Нет, решил Алукард, запускать этот пустяковый, на первый взгляд, страх нельзя.
— Разве не смешно, хозяйка, бояться каких-то бабочек? — спросил он риторически, ухмыляясь в подтверждение своих слов, когда Интегра в очередной раз попросила вечером закрыть окно.
— Я не боюсь!
Возражение вышло чересчур резким. Устыдившись, Интегра добавила недовольно:
— Просто не люблю. Ну, выключаешь, например, вечером свет, а по обоям ползает что-то тёмное. Или шебуршится в лампе. А ещё в абажуре от них мусора полно.
— На мусор надо указывать горничным.
Нахмурившись, Интегра буркнула под нос что-то вроде «не до того...» Никак, похоже, не могла свыкнуться с мыслью, что помимо прочих обязанностей она ещё и в доме хозяйка.
— Или я могу передать. Или Уолтер, так даже грознее. А ещё, — вместе с воспоминаниями о злосчастных бабочках нахлынули и другие. Алукард азартно сверкнул глазами, — на древко швабры можно нахлобучить череп...
Из рабочей комнаты Интегры он, хохоча, удирал под крики: «Сдурел? Я тебе что, совсем дитя малое?..»
Вопрос о бабочках, однако, так и оставался нерешённым. Интегра злилась и наотрез отказывалась обсуждать тему. Прочие ползающие и летающие создания, включая скопище многоножек, в которое изредка превращался Алукард, её ни капли не смущали. Когда вместо знакомого долговязого вампира в подвале она заставала расползшихся по стенам и потолку многоножек, каждая — с её ладонь длиной, Интегра только закатывала глаза, брезгливо сбрасывала тварей, которые запутывались в её волосах или пытались заползти за шиворот, и, попрекая Алукарда «ребячеством», заводила разговор о деле, приведшем её в подвал. Например, пополняла список выуженных из дневников деда запретов и указаний приказом: «И не смей пугать прислугу черепом». Боязнь невинных насекомых, приводящих прочих девочек в восторг, на фоне этой невозмутимости представала ещё более абсурдной. Алукард всерьёз подумывал научиться превращаться вместо многоножек или летучих мышей в облако бабочек.
— Тебе точно не попадалось никаких страшных картинок с бабочками? — не единожды уточнял Алукард. А затем его осенило.
Пожалуй, самому превращаться в бабочек пока что не стоило.
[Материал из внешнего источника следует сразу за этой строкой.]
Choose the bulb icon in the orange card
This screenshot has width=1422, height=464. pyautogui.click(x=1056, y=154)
Для верности Алукард добыл ту самую книгу по естественной истории, сыгравшую причудливую роль в жизни его прежнего хозяина. Антикварный многотомник нашёлся на самой верхней полке одного из шкафов в библиотеке. Алукард сдул тонкий слой пыли с пожелтевшего корешка и подметил, что горничные правда нуждаются в твёрдой руке. Надо хотя бы Уолтеру намекнуть, что когда уборка входила в его обязанности, такого безобразия в библиотеке не водилось.
После обеда Интегра, подперев щёку рукой, с усталым видом пялилась в какой-то учебник. Алукард положил поверх него раскрытый на нужной странице том естественной истории, для драматичности добавив хулиганское: «Бу!».
— Это что ещё?
— Это бабочка. Бабочка под сильным увеличением.
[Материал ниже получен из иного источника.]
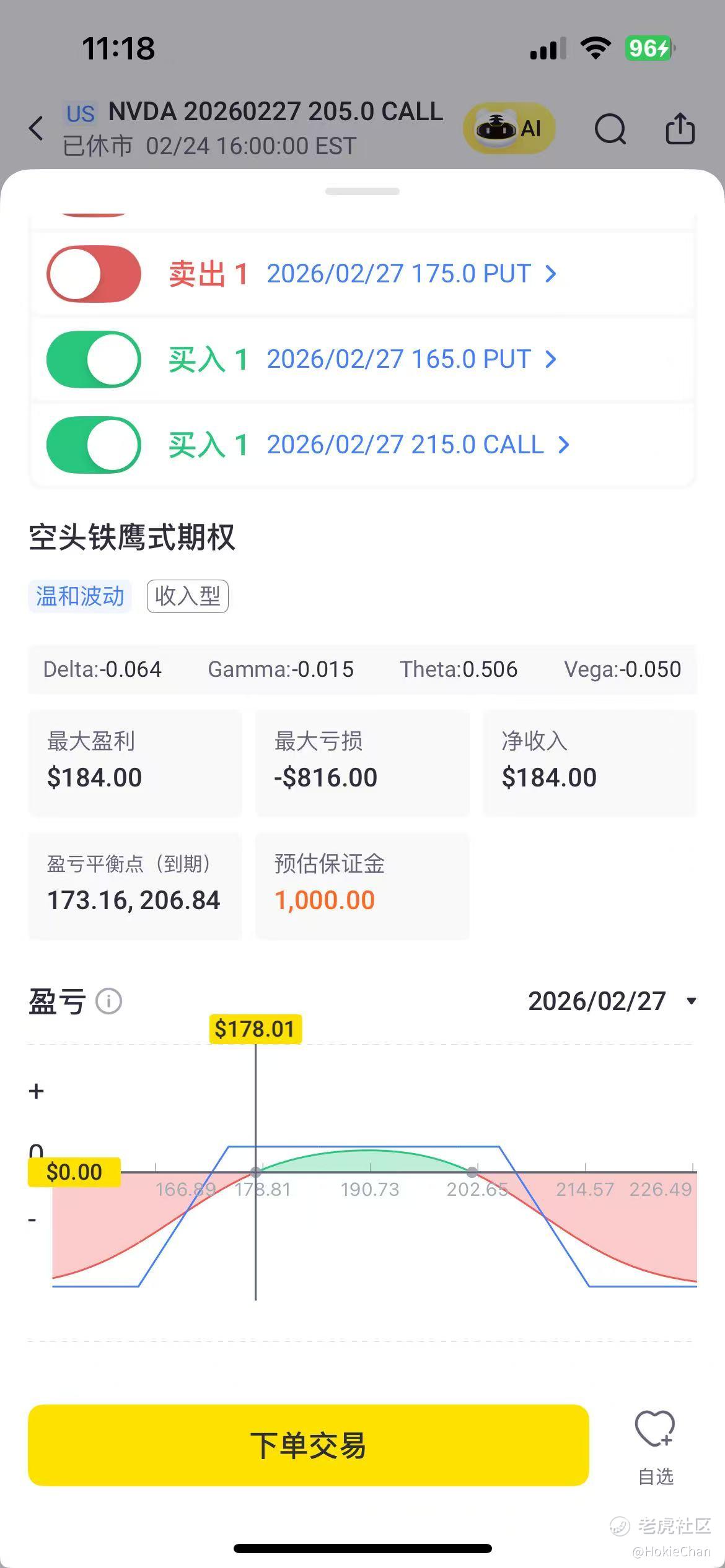Expand the 215.0 CALL leg chevron
This screenshot has width=725, height=1568.
563,445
Наморщив нос, Интегра пару минут внимательно разглядывала жутковатую морду с выпученными глазами и многочисленными отростками.
— О! — вырвалось у неё вдруг. — О! — повторила Интегра с ноткой торжества. — Всё-таки не просто так они мне не нравятся.
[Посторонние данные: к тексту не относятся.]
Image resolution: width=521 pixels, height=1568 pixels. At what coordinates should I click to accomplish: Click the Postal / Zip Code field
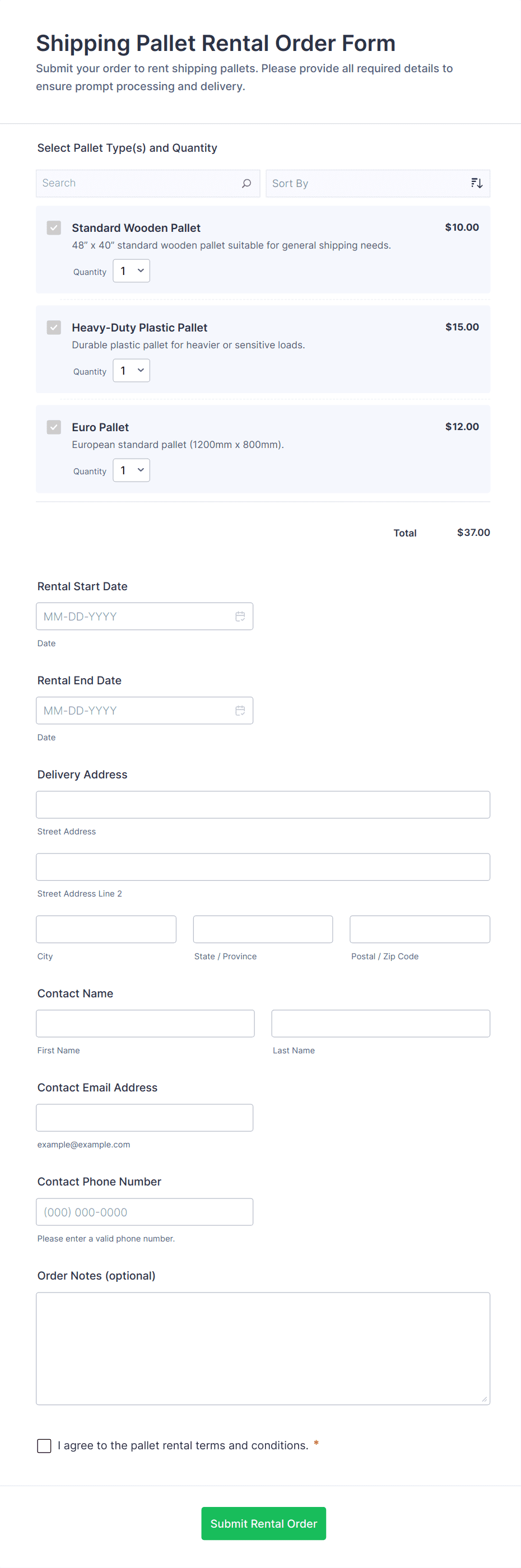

Отсутствие ожидаемого потрясения Алукарда разочаровывало и озадачивало — пока он не заметил, что закрывать на ночь окно Интегра просить перестала. А днём он не поленился проснуться и украдкой подслушать из тени, как Интегра вежливо, хотя и строго распекает нерадивую горничную.
Люди оставались странными существами даже пятьсот лет спустя. Что не могло не радовать.